Abstract: Illuminating the Jaredite Record collects ten papers by different Book of Mormon scholars. This is the second publication from the Book of Mormon Academy at Brigham Young University, a collection of scholars interested in the Book of Mormon. As with the first volume, the authors approach the text from different perspectives and thereby illuminate different aspects of the text.





In his introduction to this collection of essays, Daniel Belnap notes that the Book of Mormon Academy, “established in 2013 at Brigham Young University, [was a] consortium of Religious Education faculty … created to foster critical thinking about the Book of Mormon and to make their academic, theological, and pedagogical research available to the wider public” (v). The current volume, the second from the Book of Mormon Academy,1 follows the general conceptual structure of the first, where essays are grouped according to the perspectives the various authors used while approaching this text.

This is an important formula because it reminds the reader of the breadth and depth with which the Book of Mormon deserves to be studied and understood. In particular, however, I must point out that the subject matter of this volume is just as important as the scope of the essays.
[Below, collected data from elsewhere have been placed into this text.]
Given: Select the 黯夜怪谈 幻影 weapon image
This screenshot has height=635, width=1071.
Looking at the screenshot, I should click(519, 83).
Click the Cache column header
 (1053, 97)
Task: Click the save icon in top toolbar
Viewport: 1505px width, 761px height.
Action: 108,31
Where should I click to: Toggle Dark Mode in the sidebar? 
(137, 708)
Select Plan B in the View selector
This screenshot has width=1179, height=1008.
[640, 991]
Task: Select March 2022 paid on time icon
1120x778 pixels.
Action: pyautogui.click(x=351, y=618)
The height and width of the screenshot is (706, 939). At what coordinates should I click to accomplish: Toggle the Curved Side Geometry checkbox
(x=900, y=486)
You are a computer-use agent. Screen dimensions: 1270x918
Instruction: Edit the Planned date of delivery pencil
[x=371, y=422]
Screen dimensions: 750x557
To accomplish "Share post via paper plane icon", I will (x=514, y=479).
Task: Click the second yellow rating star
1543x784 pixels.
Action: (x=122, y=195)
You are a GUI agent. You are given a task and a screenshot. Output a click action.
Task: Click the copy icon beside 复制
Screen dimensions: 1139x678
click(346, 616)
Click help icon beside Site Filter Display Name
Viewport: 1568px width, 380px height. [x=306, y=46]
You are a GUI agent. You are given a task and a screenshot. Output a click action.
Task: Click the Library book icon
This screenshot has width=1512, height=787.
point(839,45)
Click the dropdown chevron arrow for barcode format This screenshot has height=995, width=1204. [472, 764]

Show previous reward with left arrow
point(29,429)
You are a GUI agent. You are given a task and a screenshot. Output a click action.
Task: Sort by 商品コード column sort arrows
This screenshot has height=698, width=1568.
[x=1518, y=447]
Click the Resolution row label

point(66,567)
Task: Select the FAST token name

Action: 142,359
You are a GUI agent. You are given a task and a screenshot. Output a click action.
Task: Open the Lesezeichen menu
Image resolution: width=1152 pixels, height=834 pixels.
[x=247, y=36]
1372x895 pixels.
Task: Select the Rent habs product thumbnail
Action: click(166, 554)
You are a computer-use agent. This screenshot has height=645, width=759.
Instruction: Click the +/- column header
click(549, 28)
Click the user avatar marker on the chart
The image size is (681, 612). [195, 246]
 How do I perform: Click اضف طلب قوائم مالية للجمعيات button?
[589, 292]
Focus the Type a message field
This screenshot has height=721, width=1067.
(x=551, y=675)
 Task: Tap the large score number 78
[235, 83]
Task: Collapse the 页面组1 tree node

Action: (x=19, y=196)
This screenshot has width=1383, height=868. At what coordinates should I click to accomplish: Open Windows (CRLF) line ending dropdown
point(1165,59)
Although [Page 54]Ether forms a critical subtheme to Mormon’s apologetic explanation of the Nephite demise, it is less often the subject of study. Frank F. Judd Jr. notes at the beginning of his chapter, “Resources for the study of the book of Ether are relatively few in number, especially when compared with resources for the study of the rest of the Book of Mormon” (157). This volume’s multifaceted approach is extremely welcomed and needed.

In the interests of full disclosure, I was a prepublication reviewer for the volume. I liked it then and I like it now. Now, however, I can give appropriate credit to the authors in ways in which they were previously concealed from me. This means I can finally begin to incorporate these various insights into my own understanding of the Book of Mormon and make sure that appropriate credit is given to these excellent scholars.

Illuminating the Jaredite Records is broken into four topical sections: 1) Cultural-Historical Lenses: Identity and Praxis in the Jaredite Record; 2) Narratological Lenses: Moroni and the Jaredite Record; 3) Reception-Historical Lenses: Women and the Jaredite Record in Antiquity and Modernity; and 4) Pedagogical Lenses: Teaching the Jaredite Record. I comment on each chapter in each part of the volume.

Cultural-Historical Lenses: Identity and Praxis in the Jaredite Record

“‘They are of Ancient Date’: Jaredite Traditions and the Politics of Gadianton’s Dissent” (Daniel L. Belnap). I asserted earlier that the Jaredite record played an important role in Mormon’s apologetic for the Nephite demise. Belnap’s article is an important explanation of one of the locations of that influence. It might seem unusual that the lead article in a volume about the Book of Ether concentrates on the Gadianton robbers, who are exclusively part of Mormon’s text. Belnap understands that the Jaredite secret combinations are simply the earlier embodiment of the same secret combinations from his day. Thus one of the tasks of the article is to establish how the Gadianton pre...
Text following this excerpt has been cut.